A 粘着性と高弾性ラバーとの相違ですが、それは卓球王国9月号に図解入りで詳しく掲載されていますので、参照されるといいと思います。
 また、粘着性と高弾性ラバーとのスイングの相違ですが、これはとっても重要な問題を含んでいます。ご存じのように強粘着性ラバーは中国で開発されました。このラバーの誕生は、単に新しいラバーの開発というものではなく、中国卓球界が一丸となって、これまでにない新たな卓球のプレースタイルを開発させるという一大戦略の基で誕生したものと考えられるからです。おそらく中国は、世界選手権で敗れた、ワルドナーを筆頭とするスウェーデンのパワー卓球に対抗するプレースタイルを開発すべく、その過程で強粘着性ラバーが誕生したと推測されます。それ以前まで、中国はスピード卓球を第一に指向していました。
 粘着性ラバー最大の特徴はボールを「持てる」ということです。ボールを持つことで、攻撃だけではなく、守備的な余裕を得られるということです。ただし、守備的な部分が増えるということは、攻撃性がその分減少することになります。この相関関係は常に卓球のプレーには付いて回るはずです。
 では、攻撃性のなにが減少したのか、それはスピードです。厳密にいえば、ミート的なスピードです。ラバーに接触する時間が長い分だけ、相手に与える時間が増えるということになります。
 その攻撃性をうしなった分、中国は粘着ラバーでなにを得たのでしょう。それは、すでに述べた守備的な「時間」と「スピン」です。少々、相手に時間的余裕を与えても、その分、強力なスピンで相手を圧倒するというものです。現在の中国のトッププレーヤーは、ほとんどトップスピンをかけてリターンします。
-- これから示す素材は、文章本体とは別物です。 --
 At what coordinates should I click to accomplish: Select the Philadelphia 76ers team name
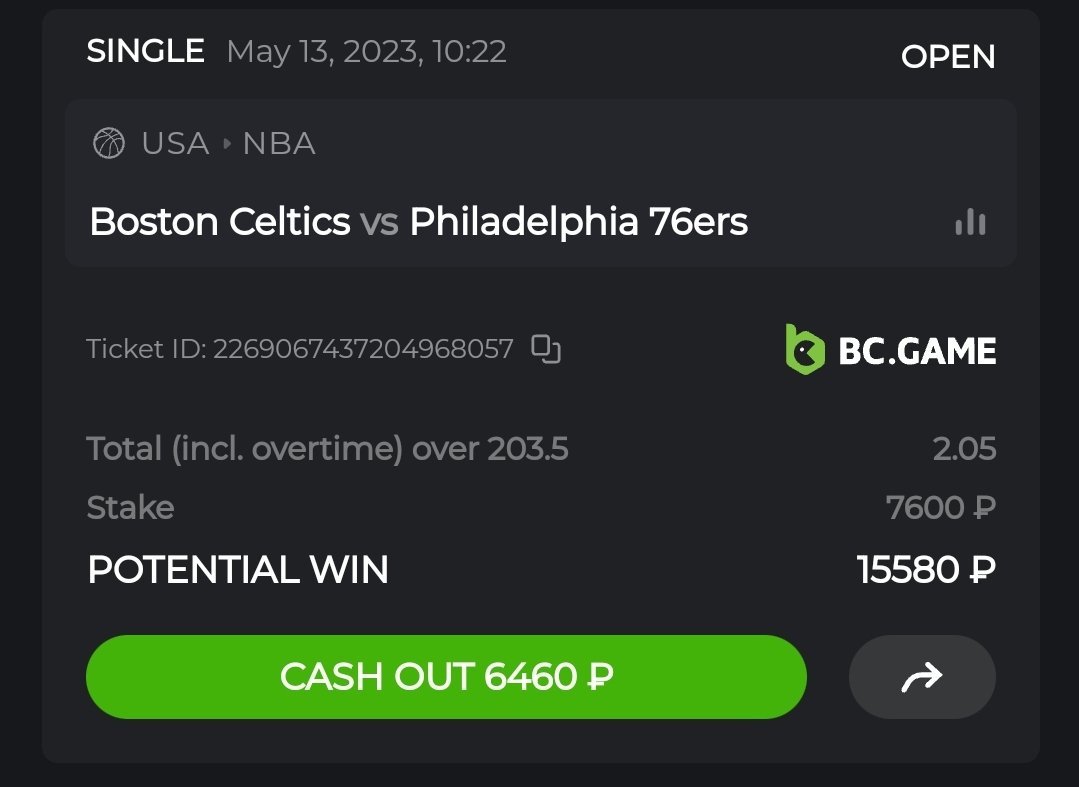[x=578, y=222]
フォアハンドはもちろんバックハンド・ハーフボレーでもトップスピンをかけます。トップスピンをかけることで、強打ではなく、通常のリターンにおいても攻撃性を増量させたのです。
 そして、ボールを「持つ」ということは、必然的にラケット角度が前方へかぶせることになります。このかぶせる角度が大きいほどボールを持てるわけです。ちなみに、カットマンはこれとは反対の角度にラケットを開くことでボールを持つことができ、守備的な余裕を得るのです。また、水平打法はラケットを台にたいして直角にするのですが、これはボールを「持つ」ことをできるだけ排することで、スピードを相手に与える時間を減らす対極的な打法です。
 さて、ラケットをかぶせれば、とうぜんボールをリターンしたとき、下の方向へ飛びます。これを強粘着性によってふせぐことができるのです。強粘着ラバーはラバーに接着剤がついているようなものです。ですから、「強粘着ではラケットのヘッドを上に向けるような(高弾性は下げる)スイングをする」という説明になるのでしょう。ラケットヘッドを上に向けるということは、前方にかぶせるということと同じです。逆にいうと、それだけラケット角度をかぶせてもボールが落ちにくいということになります。
 ただし、いくら強粘着性といっても、かぶせれば下に落ちます。それを防いでいるの
が、スイング・スピードなのです。このスイング・スピードが重要なポイントです。たとえ、高弾性ラバーであっても、スイング・スピードが速ければ、ラケット角度をかぶせていても、またスイング方向が水平でも、ボールは「持てる」のです。もちろん、粘着性になるほど、ボールを持つことができますが、高弾性であってもスイング・スピードさえあれば十分に補うことができます。
 ちょっと、表現が複雑になったようですが、問題は非常に単純なことはおわかりいただけると思います。そして、ここで最大のテーマとなるのが、スイング・スピードを生むためにはどうすればいいのかということに帰結します。そう、それはフィジカルの強さにつながります。おそらく、中国では、この強粘着性ラバーを使いこなすために、相当なフィジカル・トレーニングを積んでいると思われます。中国のワン・リチン(※)のプレーを目の前で観たことがありますが、そのパワー(スピード×スピン)の強力さには度肝を抜かれました。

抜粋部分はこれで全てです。